■ **EXERCISE DETAILS**:
A verbatim copy of the listing is needed; pictures are to be left out.

- - -

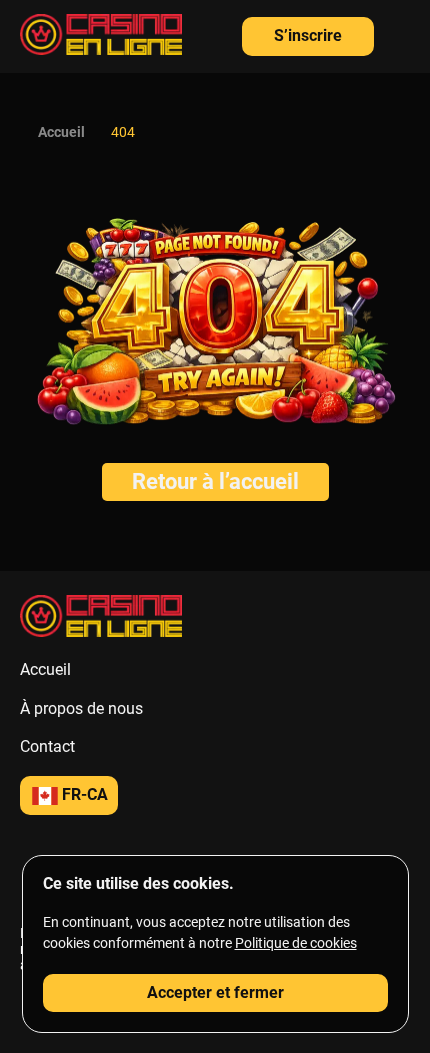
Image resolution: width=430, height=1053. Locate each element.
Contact (47, 746)
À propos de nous (81, 708)
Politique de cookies (296, 943)
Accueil (61, 132)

- - -

■ **WRITTEN SOLUTION**:
Image resolution: width=430, height=1053. Locate each element.
Contact (47, 746)
À propos de nous (81, 708)
Politique de cookies (296, 943)
Accueil (61, 132)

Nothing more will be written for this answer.